Now that we have some idea about cooperative behaviors and how evolutionary mechanisms can select and maintain them, we can begin to consider their role in the evolution of multicellular organisms130. As we have mentioned there are a number of strategies that organisms take to exploit their environment. Most prokaryotes are unicellular, but some can grow to gigantic sizes. For example, the bacterium Epulopiscium fishelsoni, inhabits the gut of brown surgeonfish (Acanthurus nigrofuscus); it can grow to more than 600μm in length. As we will see (from an experimental perspective), the cells of the unicellular eukaryotic algae of the genus Acetabularia can be more than 10 cm in length. Additionally, a number of multicellular prokaryotes exhibit quite complex behaviors. A particularly interesting one is a species of bacteria that form multicellular colonial organisms that sense and migrate in response to magnetic fields131. Within the eukaryotes, there are both unicellular and microscopic species (although most are significantly larger than the unicellular prokaryotes), as well as a range of macroscopic and multicellular species, including those with which we are most likely to be familiar with, namely animals, plants, and fungi.
What drove the appearance of multicellular organisms? Scientists have proposed a number of theoretical and empirically supported models. Researchers have suggested that predation is an important driver, either enabling the organisms to become better (or more specific) predators themselves or to avoid predation. For example, Borass et al.132, reported that the unicellular algae Chlorella vulgaris (5-6μm in diameter) is driven into a multicellular form when grown together with a unicellular predator Ochromonas vallescia, which typically engulfs its prey. They observed that over time, Chlorella were found in colonies that Ochromonas could not ingest.

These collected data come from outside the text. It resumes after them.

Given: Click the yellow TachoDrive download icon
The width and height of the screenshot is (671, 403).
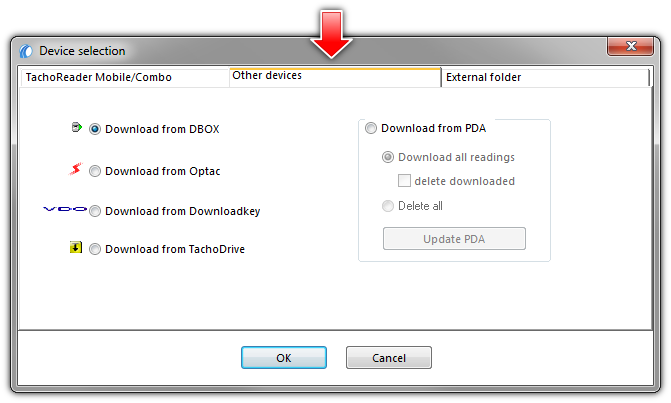Looking at the screenshot, I should tap(76, 247).
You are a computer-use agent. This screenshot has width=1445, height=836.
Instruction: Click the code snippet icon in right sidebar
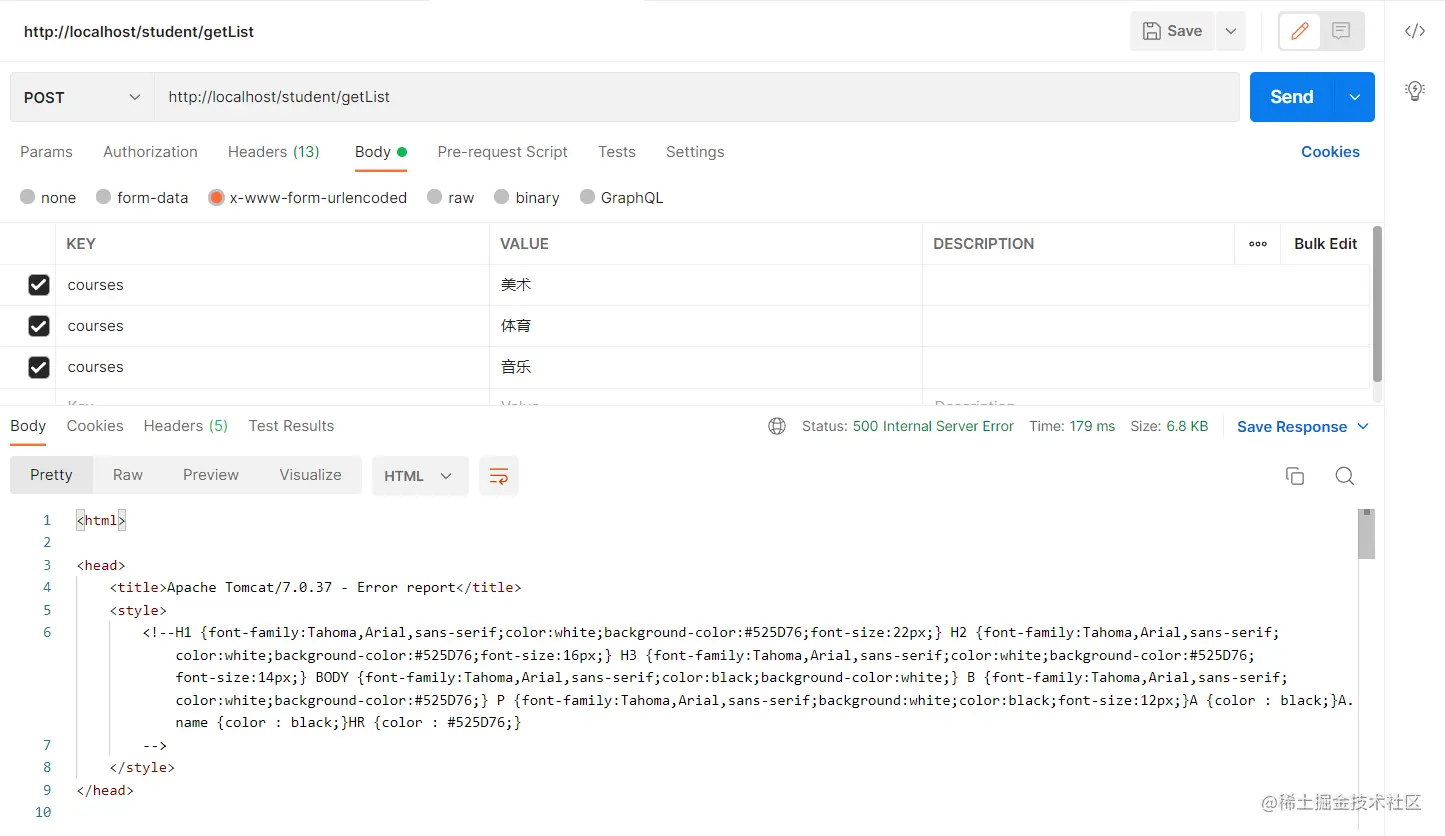[x=1414, y=31]
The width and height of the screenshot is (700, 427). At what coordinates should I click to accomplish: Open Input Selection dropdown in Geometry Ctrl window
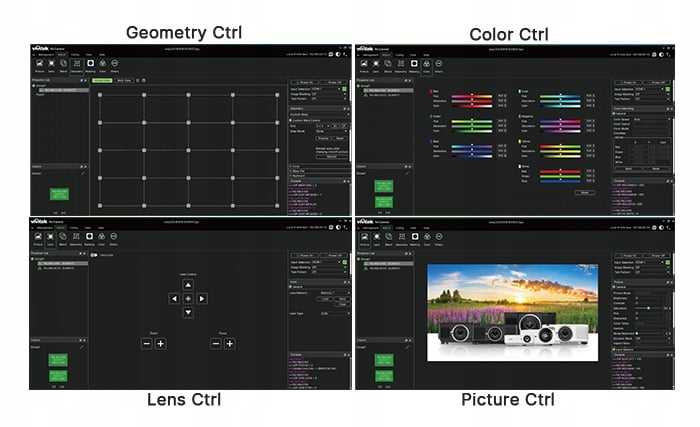click(332, 89)
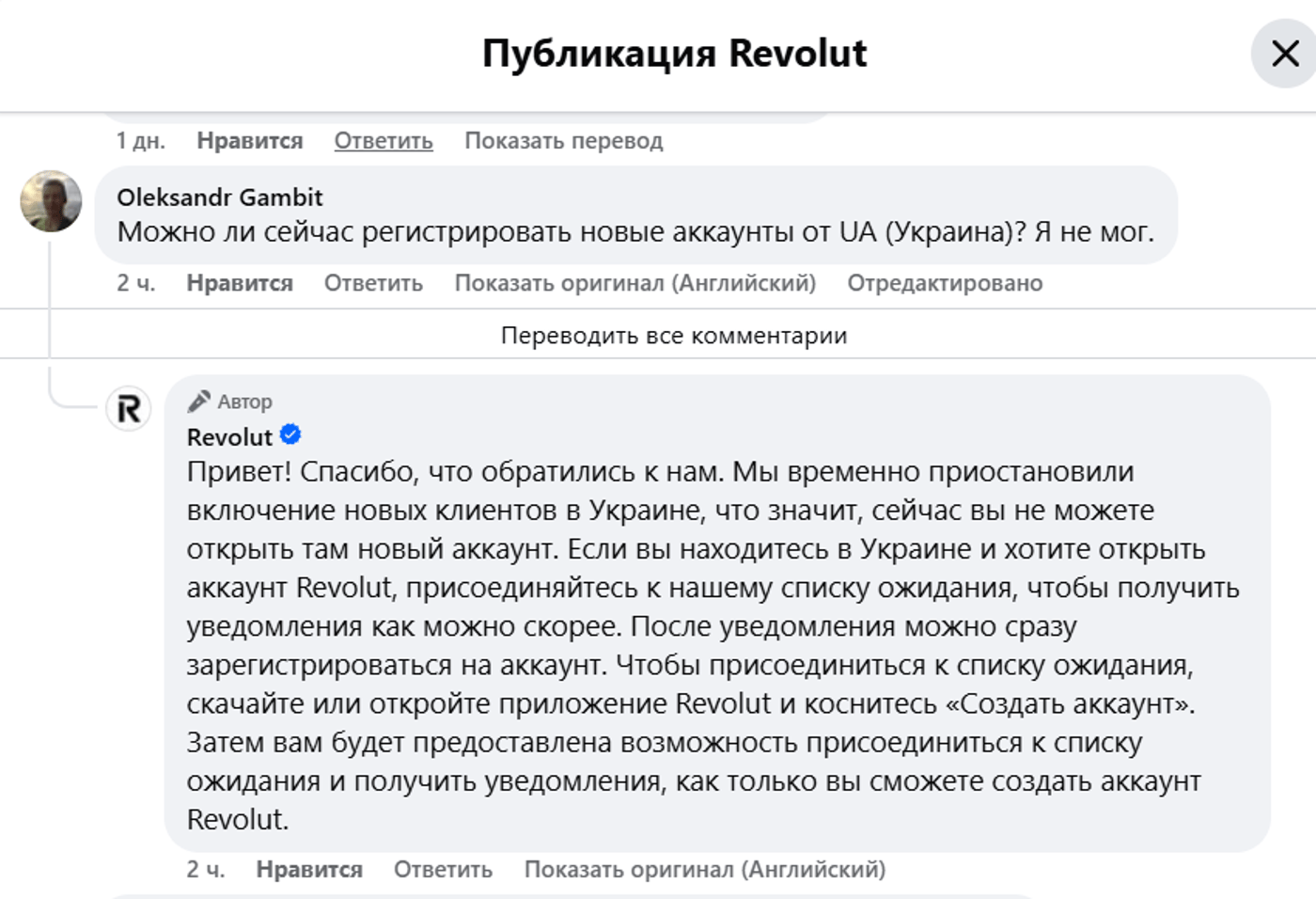Like the comment posted 1 дн. ago
The width and height of the screenshot is (1316, 899).
[249, 141]
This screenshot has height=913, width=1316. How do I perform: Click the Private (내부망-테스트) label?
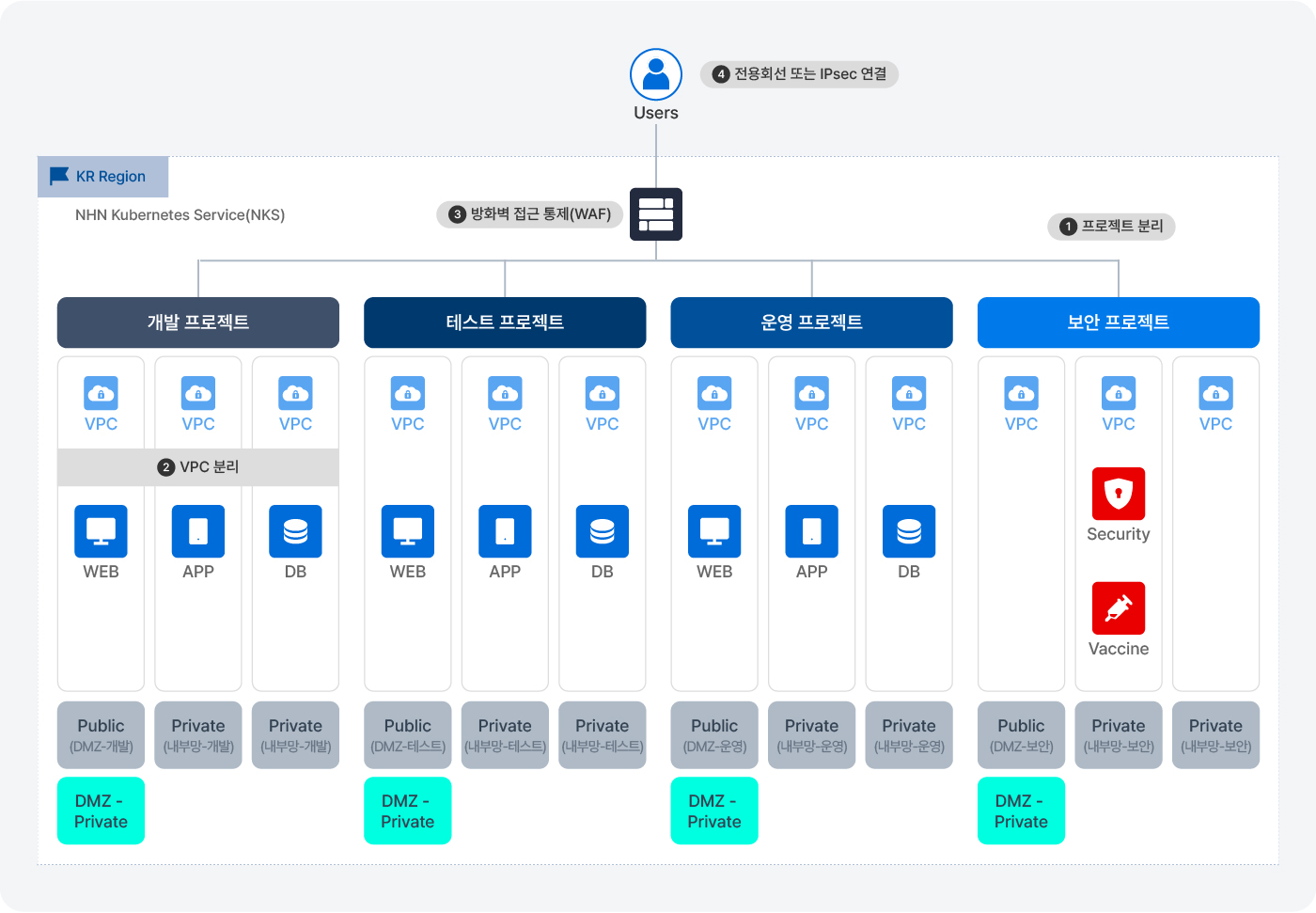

At this point, however, what we have is more like a colony of organisms rather than a colonial organism or a true multicellular organism. The change from colony to organism appears to involve cellular specialization, so that different types of cells within the organism come to carry out different functions. The most dramatic specialization being that which gives rise to the next generation of organisms, the germ cells, and those that function solely within a particular organism, the somatic cells. At the other extreme, instead of producing distinct types of specialized cells, a number of unicellular eukaryotes, known as protists, have highly complex cells that display complex behaviors such as directed motility, predation, osmotic regulation, and digestion. But such specialization can be carried out much further in multicellular organisms, where there is a socially based division of labor. The stinging cells of jellyfish provide a classic example where highly specialized cells deliver poison to any organism that touches them through a harpoon-like mechanism. The structural specialization of these cells makes processes such as cell division impossible and typically a stinging cell dies after it discharges. Such cells are produced by a process known as terminal differentiation, which we will consider later (but only in passing). While we are used to thinking about individual organisms, the same logic can apply to groups of distinct organisms. The presence of cooperation extends beyond a single species, into ecological interactions in which organisms work together to various degrees. Based on the study of a range of organisms and their genetic information, we have begun to clarify the origins of multicellular organisms. Such studies indicate that multicellularity has arisen independently in a number of eukaryotic lineages. This strongly suggests that in a number of contexts, becoming multicellular is a successful way to establish an effective relationship with the environment.